VERÄNDERTE ANSPRÜCHE

Auch meine Ansprüche beim Essen sind ganz anders, und das hat nicht nur mit meiner Esseinschränkung zu tun. Vielleicht haben sich die Zeiten diesbezüglich generell geändert und nicht nur ich. Qualität ist mir da besonders wichtig.
Selbst bei Kleidung hat sich die Einstellung verändert. Das liegt nicht nur an meiner großen Liebe zu Beige, das gerne als Pensionistenfarbe bezeichnet wird. Ich würde heute manches auf Grund meines fortgeschritten Alters nicht mehr tragen. Zum Beispiel Shorts oder kurze Miniröcke, obwohl ich immer noch sehr schlanke, wohlgeformte Beine habe. Ich fühle mich einfach nicht mehr wohl darin.
Oft bemerke ich auch, dass man seine Verhaltensweisen verändert. Ich bin bemüht, nicht als überwutzelte Alte dazustehen, das kann nämlich relativ schnell passieren, wenn man sehr viel mit Menschen der nächsten Generation unterwegs ist. Und das bin ich, einerseits, weil meine vier Kinder junge Erwachsen mit vielen Freunden sind, und andererseits gerade in der Bloggerszene der Altersschnitt unter 35 Jahren zu liegen scheint.
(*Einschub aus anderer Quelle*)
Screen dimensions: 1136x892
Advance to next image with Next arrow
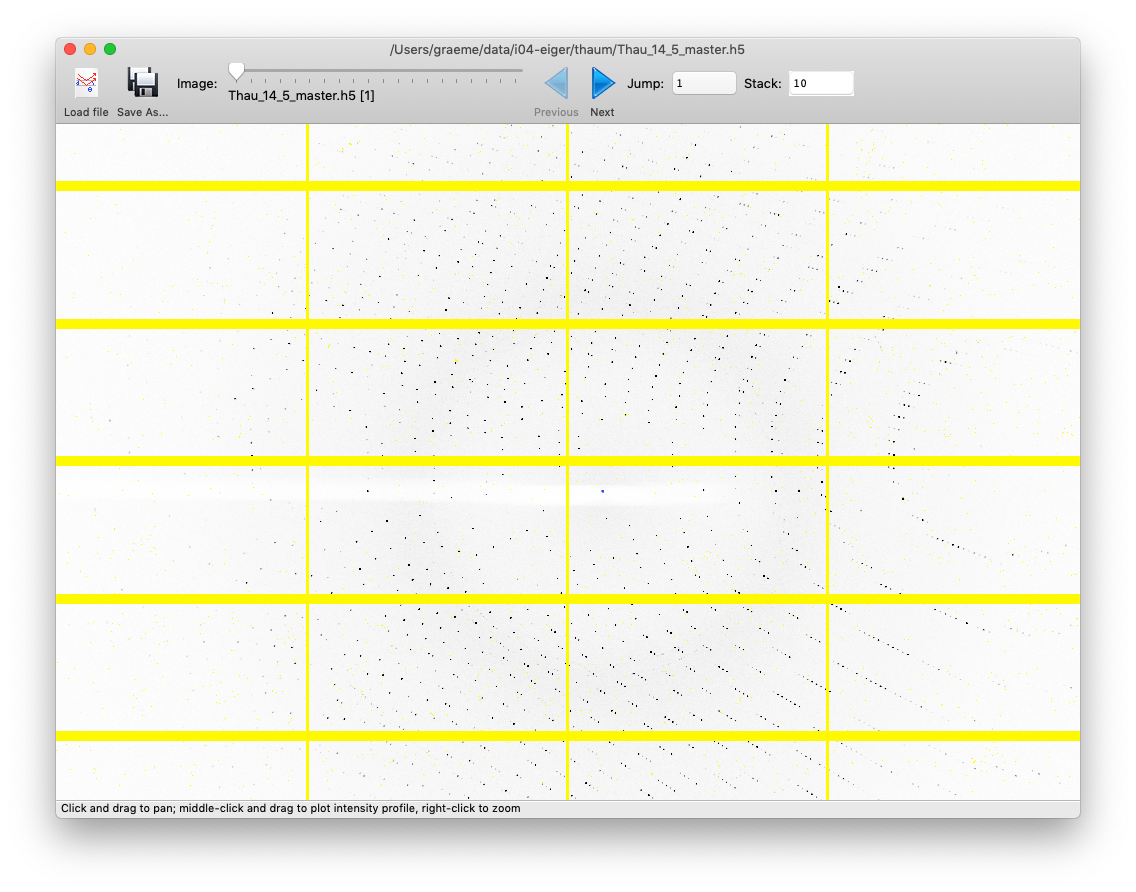(x=601, y=83)
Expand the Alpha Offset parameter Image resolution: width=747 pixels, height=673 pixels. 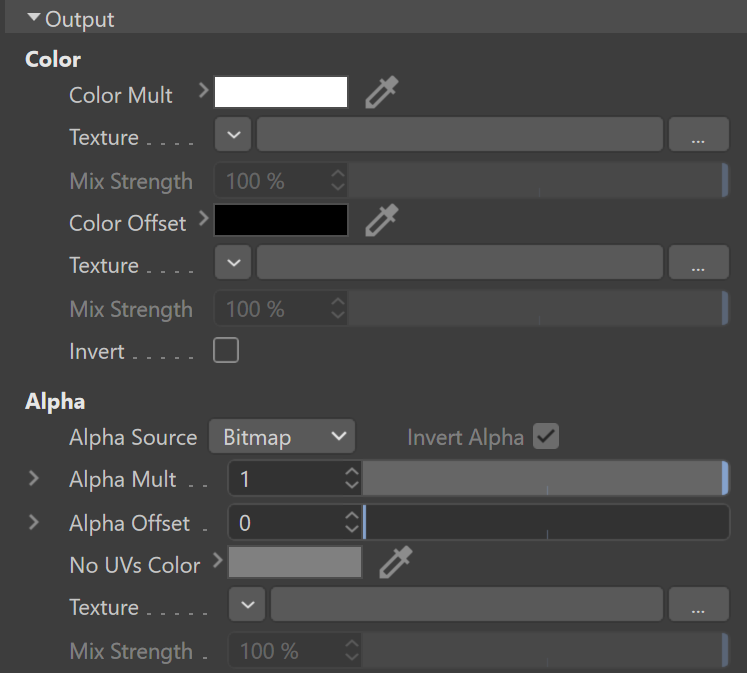coord(33,522)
Ja, ich werde tatsächlich manchmal gefragt, wie ich denn so mit dem ganzen Social Media Kram zurecht käme, als wäre es ein Wunder, dass ich überhaupt ohne Seniorenhandy unterwegs bin.
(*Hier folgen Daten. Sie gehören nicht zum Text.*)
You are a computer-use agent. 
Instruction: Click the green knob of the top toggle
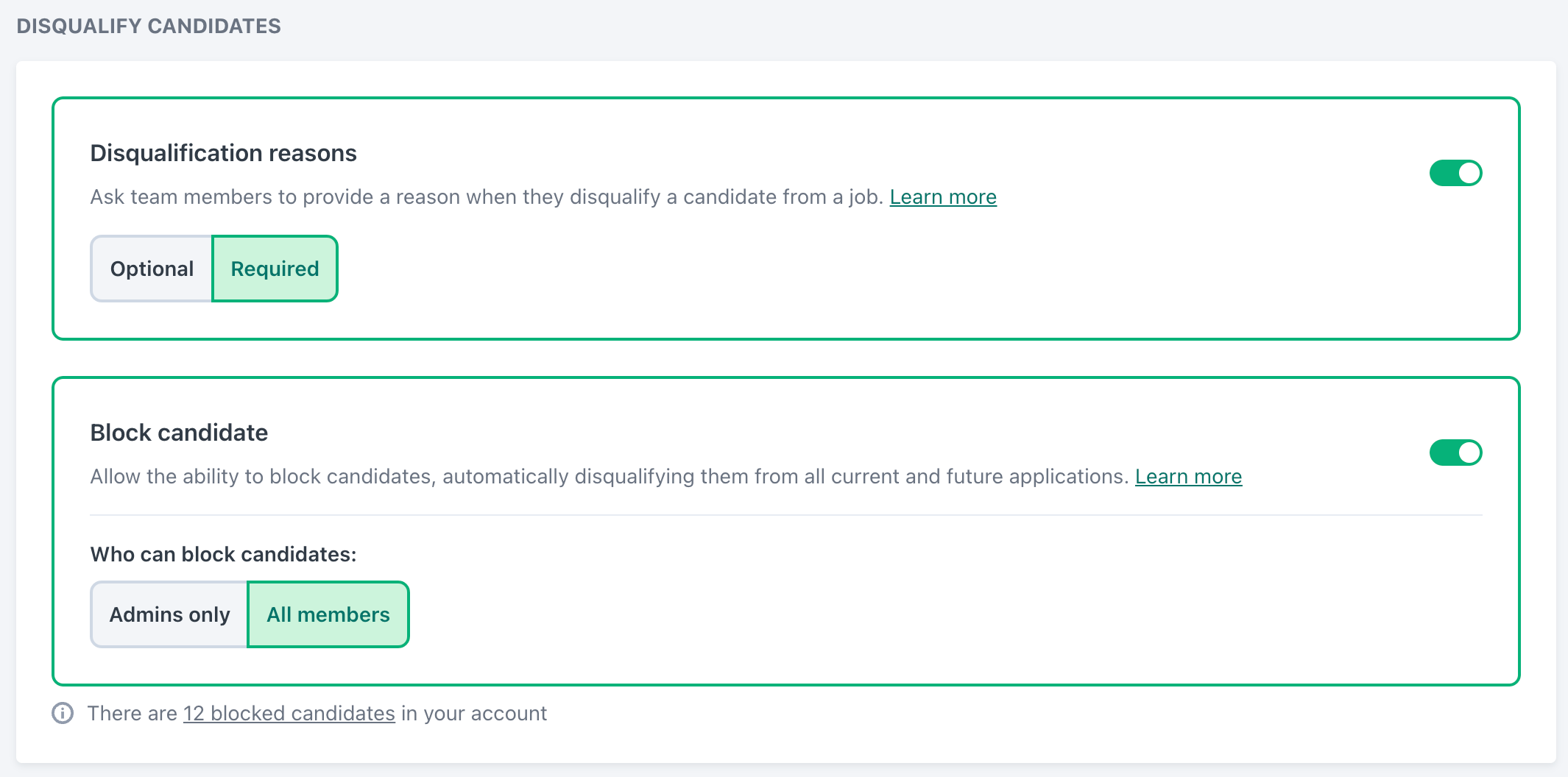pyautogui.click(x=1468, y=172)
50PLUS IST RUHIGER UND TROTZDEM WUNDERBAR

Auch meine sportlichen Aktivitäten laufen in eine andere Richtung. Ich kann nicht mehr joggen, meine Fußgelenke möchten das nicht mehr. Dafür gehe ich in einem Tempo, bei dem kaum jemand mithalten kann, spazieren. Und wenn möglich, mindestens 10000 Schritte am Tag. Das sind gute 7 km. Sport spielt sich für mich hauptsächlich Indoor ab. Ich bin inzwischen eine leidenschaftliche Fitness-Club-Anhängerin, auch wenn ich mich manchmal selber motivieren muss. Was ich gerne wieder nach vielen Jahren Pause machen würde, das ist Schi fahren.
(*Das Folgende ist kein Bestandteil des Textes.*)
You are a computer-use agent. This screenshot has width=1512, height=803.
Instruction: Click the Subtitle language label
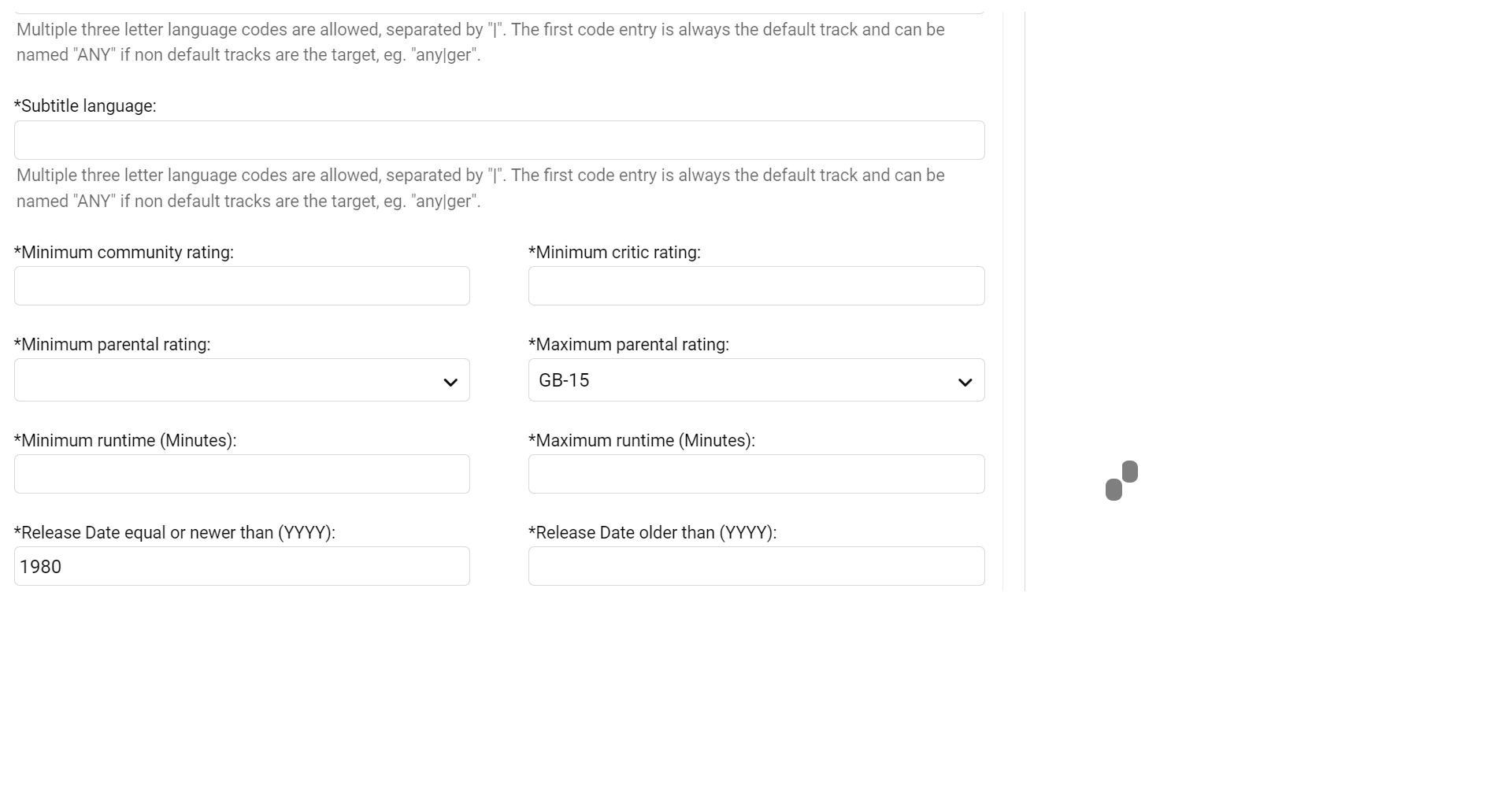pos(85,106)
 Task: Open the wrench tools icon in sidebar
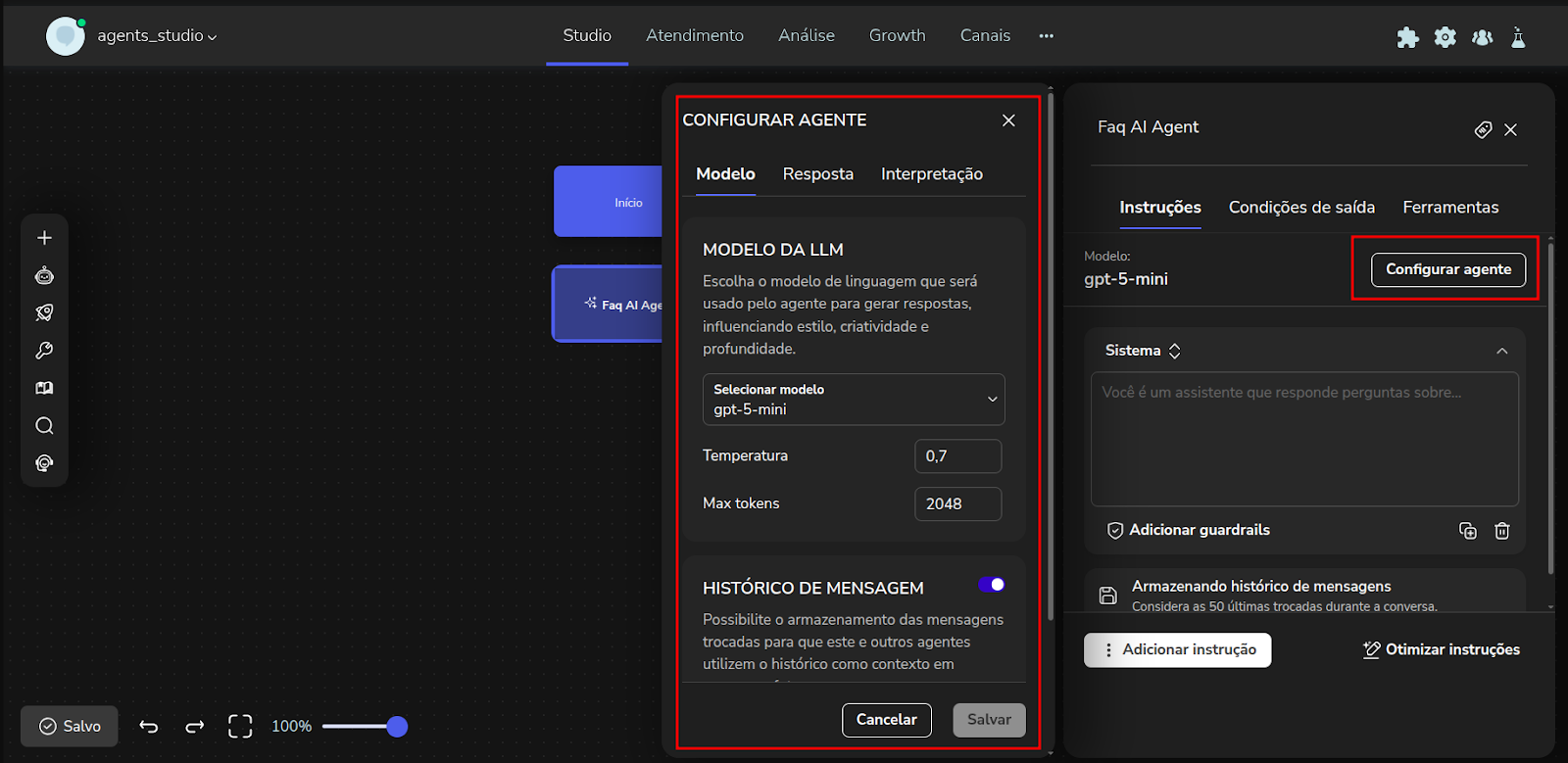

Und trotzdem ist das Überschreiten dieses magischen Alters auch sehr positiv besetzt. Erfahrungen machen tatsächlich weiser und klüger. Ich bin in vielen Dingen auch wesentlich gelassener. Vieles, das mich früher auf die Barrikaden gebracht hat, kann mich heute nicht mehr aufregen und hat schlicht an Wichtigkeit verloren. Meine Kinder sind tolle Erwachsene geworden und ich kann wieder ein freies, unbeschwertes Leben genießen. Nicht zu vergessen, wie wertvoll eine beständige Langzeitbeziehung ist, wenn man sich genügend Freiräume gönnt, die ich für absolut wichtig halte. Ich bin ja krankheitsbedingt in Pension, das bringt zwar finanzielle Nachteile, dafür aber unendlich viel wertvolle Freizeit, die ich auch sehr sinnvoll nütze. Ich engagiere mich noch wesentlich mehr  als früher ehrenamtlich und unterstütze diverse Projekte.
Auch wenn ich manchmal ein wenig sehnsüchtig an die Zeiten zwischen 30 und 40 denke, das war meine tollste Lebensphase, so ist dieses Jahrzehnt ein wenig ruhiger und trotzdem wunderbar.